(Document and screenshot pointing entries)

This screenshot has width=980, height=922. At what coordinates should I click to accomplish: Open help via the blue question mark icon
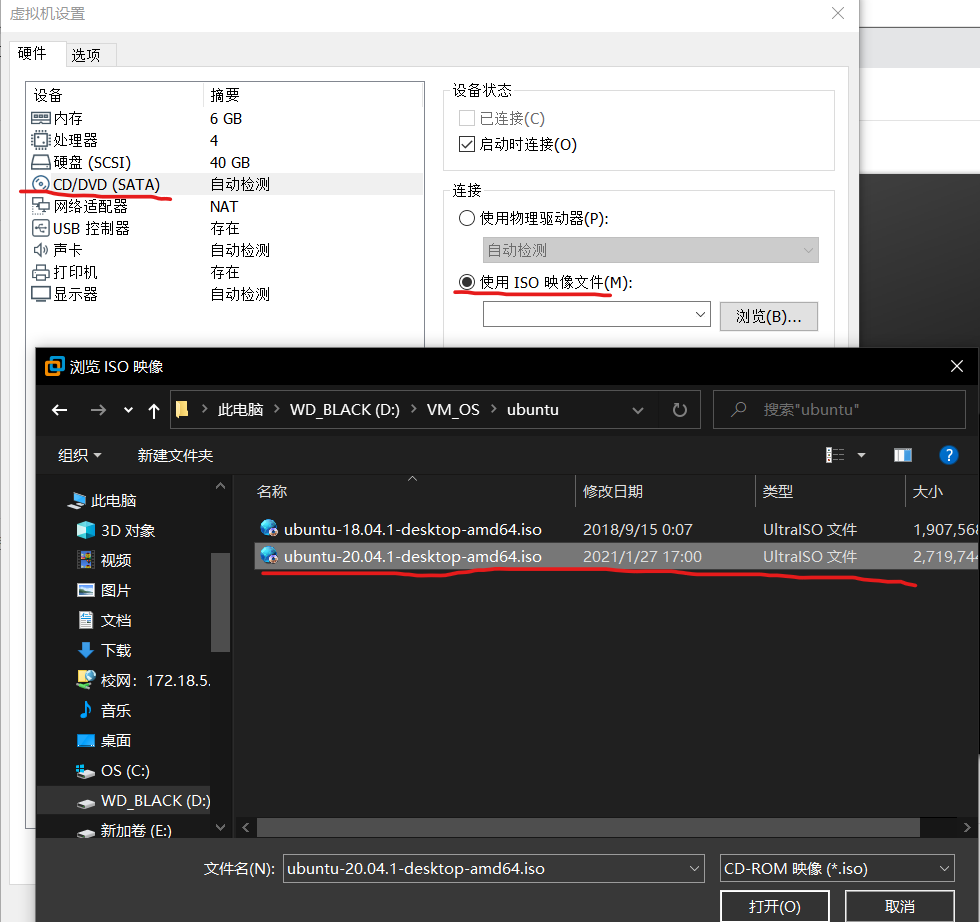948,455
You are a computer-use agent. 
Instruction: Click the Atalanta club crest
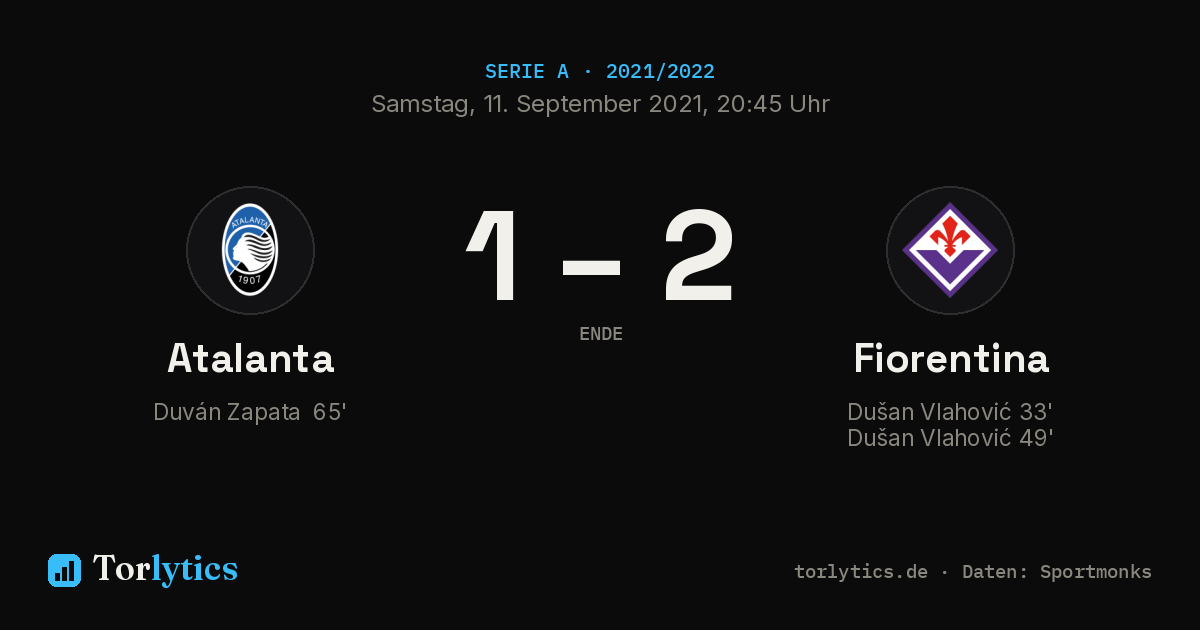click(250, 250)
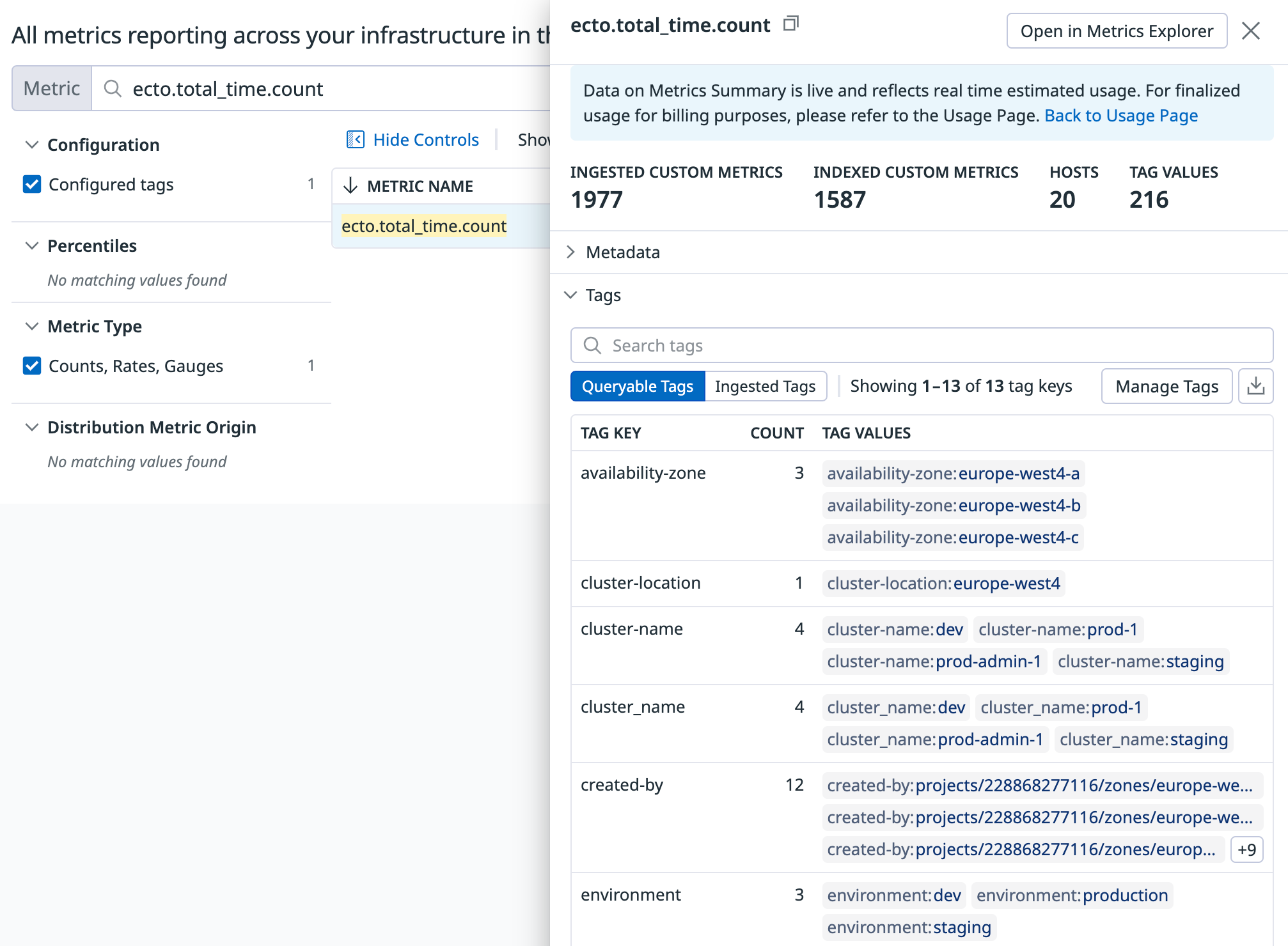
Task: Toggle the Configured tags checkbox off
Action: click(x=33, y=183)
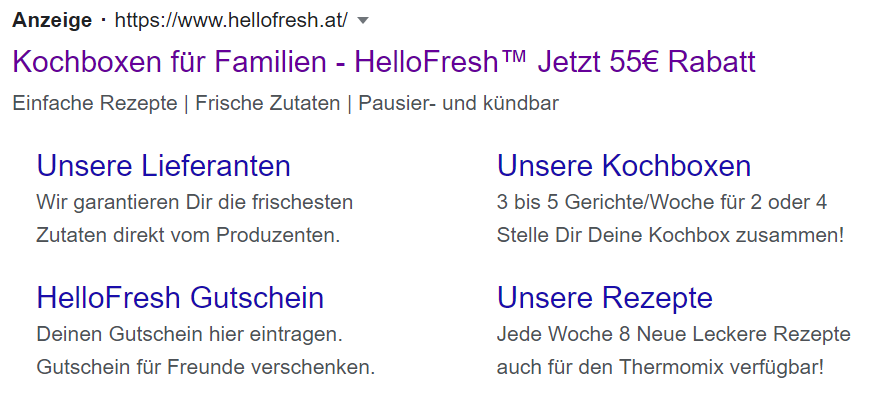Click 'Zutaten direkt vom Produzenten.' text
The image size is (893, 407).
coord(189,236)
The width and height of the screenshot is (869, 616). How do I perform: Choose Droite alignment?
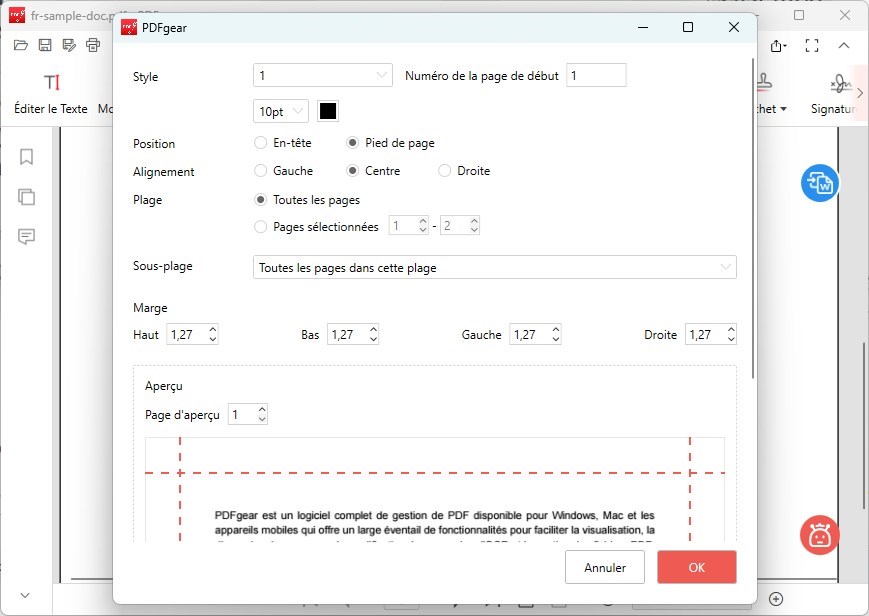445,171
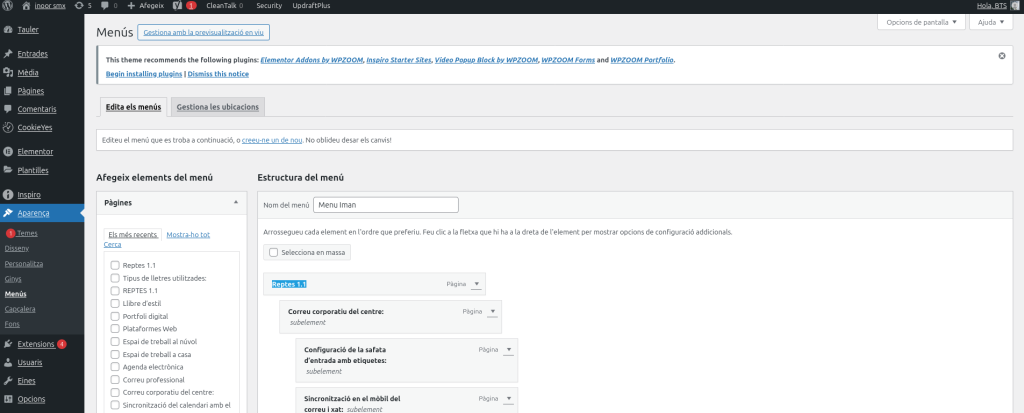Image resolution: width=1024 pixels, height=413 pixels.
Task: Show the 'Mostra-ho tot' pages tab
Action: click(188, 235)
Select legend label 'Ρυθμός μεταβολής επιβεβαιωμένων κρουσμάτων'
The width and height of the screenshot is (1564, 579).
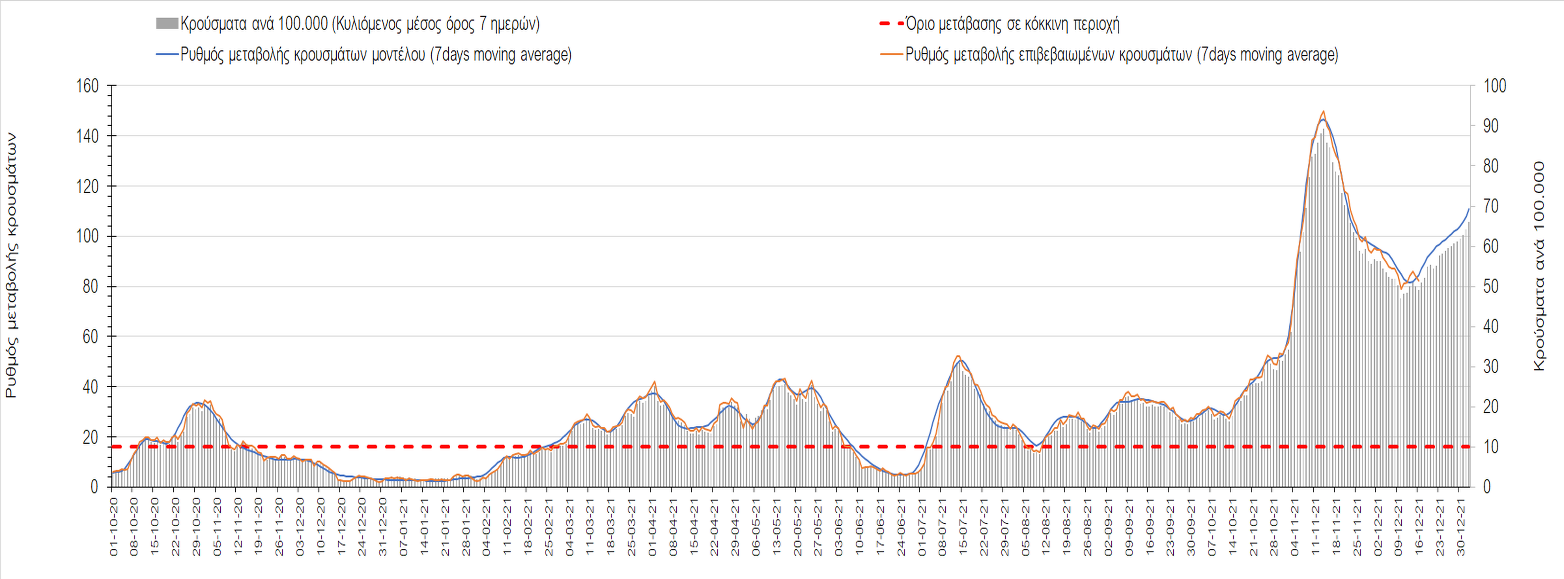click(1122, 54)
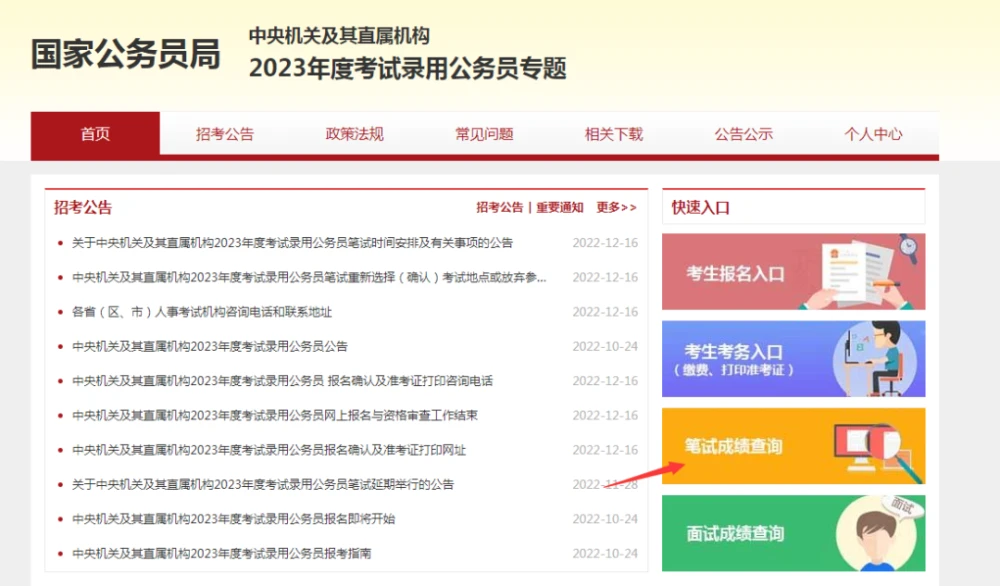
Task: Open the 笔试时间安排及有关事项 announcement
Action: [292, 243]
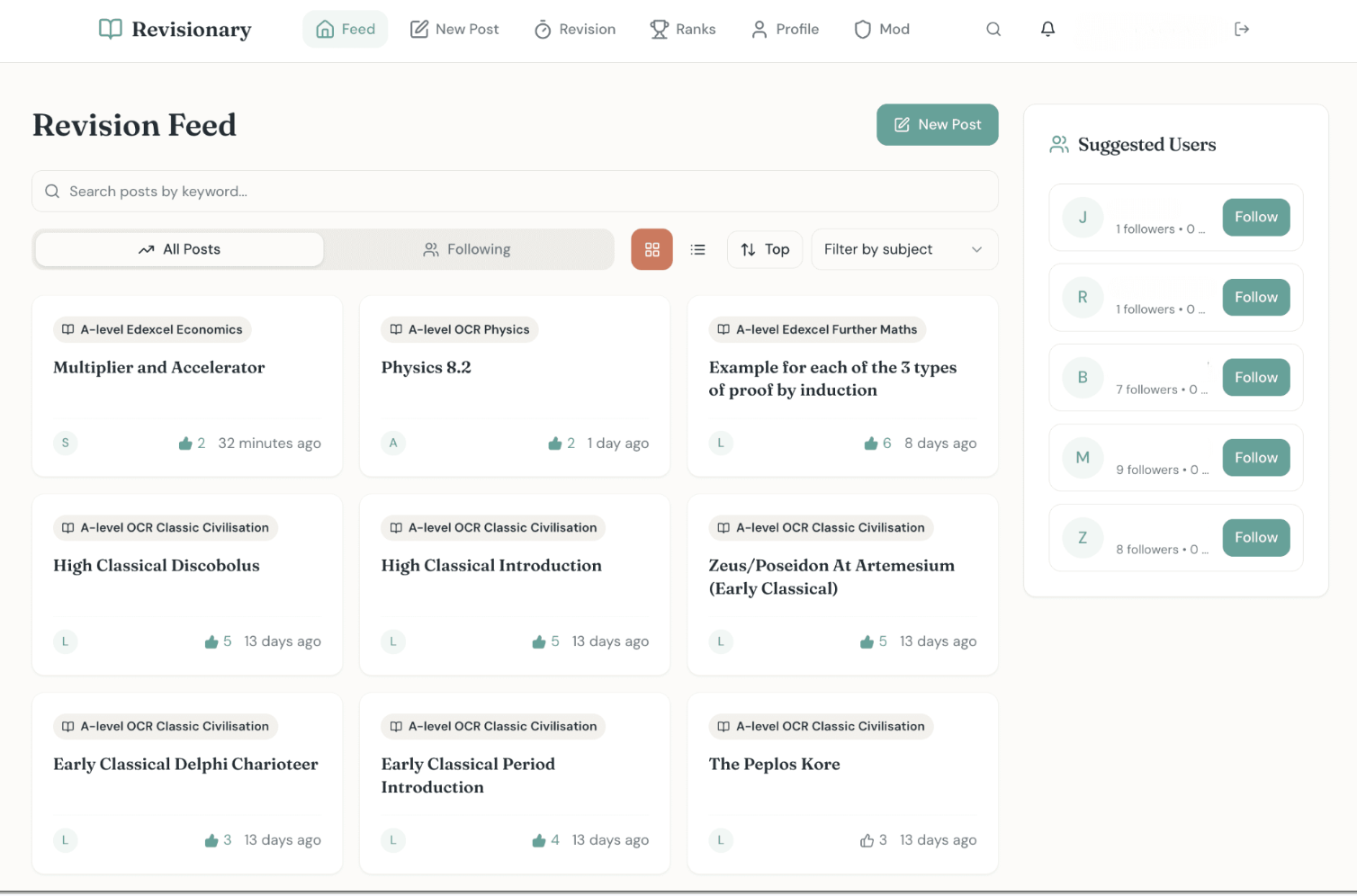Open the Mod section from the navbar

[x=882, y=29]
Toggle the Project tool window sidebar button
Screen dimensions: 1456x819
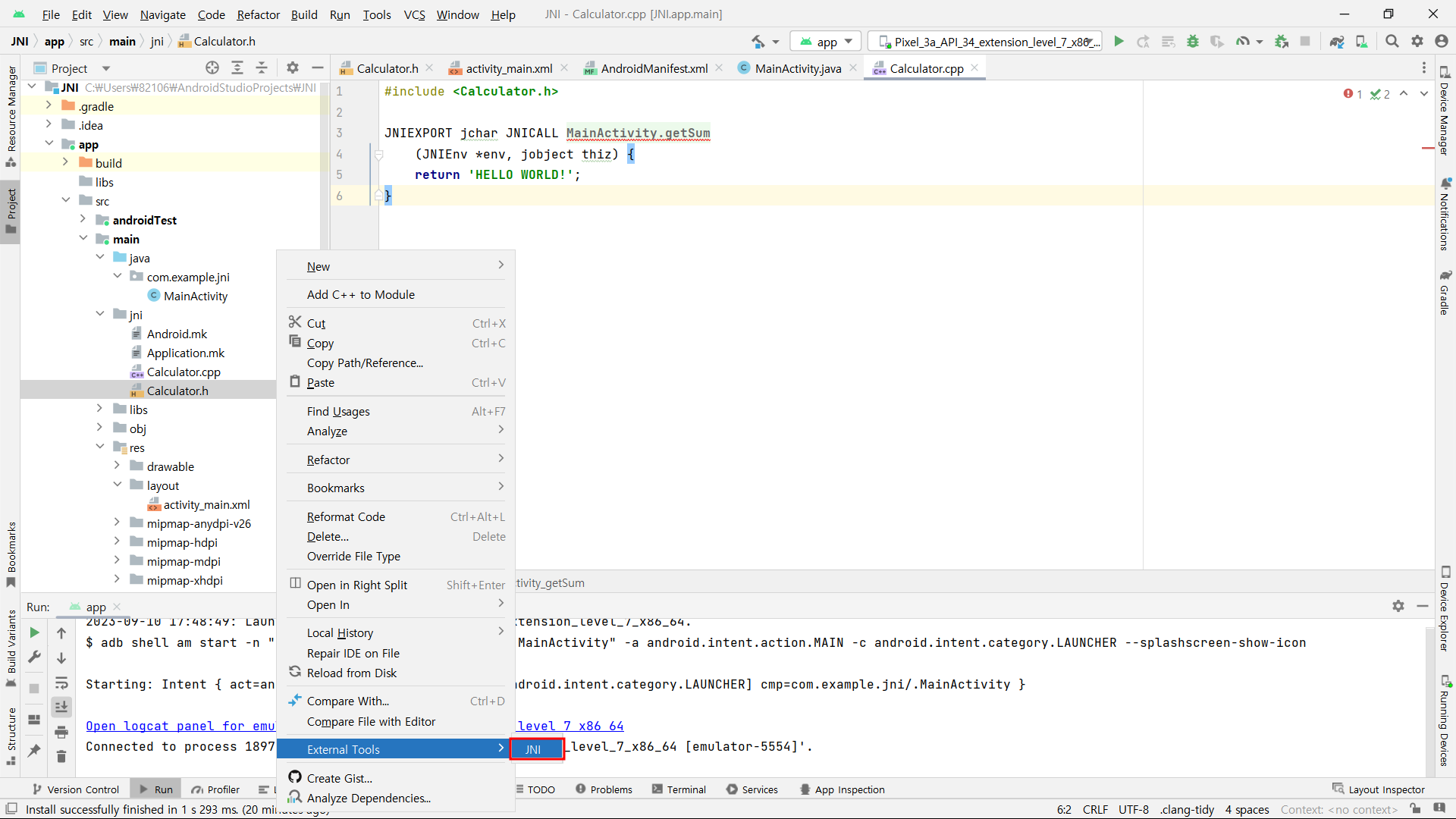coord(11,212)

▸ **TASK STATEMENT**
Please render every line of the records above as a Markdown table with the columns n and Line, numbering the rows and leaving out blank lines and pictures.

▸ **RESPONSE**
| n | Line |
|---|---|
| 1 | This screenshot has width=980, height=922. At what coordinates should I click to accomplish: Open help via the blue question mark icon |
| 2 | 948,455 |
| 3 | You are a computer-use agent.  |
| 4 | Instruction: Click the Atalanta club crest |
| 5 | click(250, 250) |
| 6 | Task: Toggle the Configured tags checkbox off |
| 7 | Action: click(x=33, y=183) |
| 8 | Click 'Zutaten direkt vom Produzenten.' text |
| 9 | The image size is (893, 407). |
| 10 | coord(189,236) |
| 11 | The width and height of the screenshot is (869, 616). How do I perform: Choose Droite alignment? |
| 12 | 445,171 |
| 13 | Image resolution: width=1024 pixels, height=413 pixels. |
| 14 | Task: Show the 'Mostra-ho tot' pages tab |
| 15 | Action: click(188, 235) |
| 16 | Select legend label 'Ρυθμός μεταβολής επιβεβαιωμένων κρουσμάτων' |
| 17 | The width and height of the screenshot is (1564, 579). |
| 18 | click(1122, 54) |
| 19 | Task: Open the 笔试时间安排及有关事项 announcement |
| 20 | Action: [292, 243] |
| 21 | Open the Mod section from the navbar |
| 22 | [x=882, y=29] |
| 23 | Toggle the Project tool window sidebar button |
| 24 | Screen dimensions: 1456x819 |
| 25 | coord(11,212) |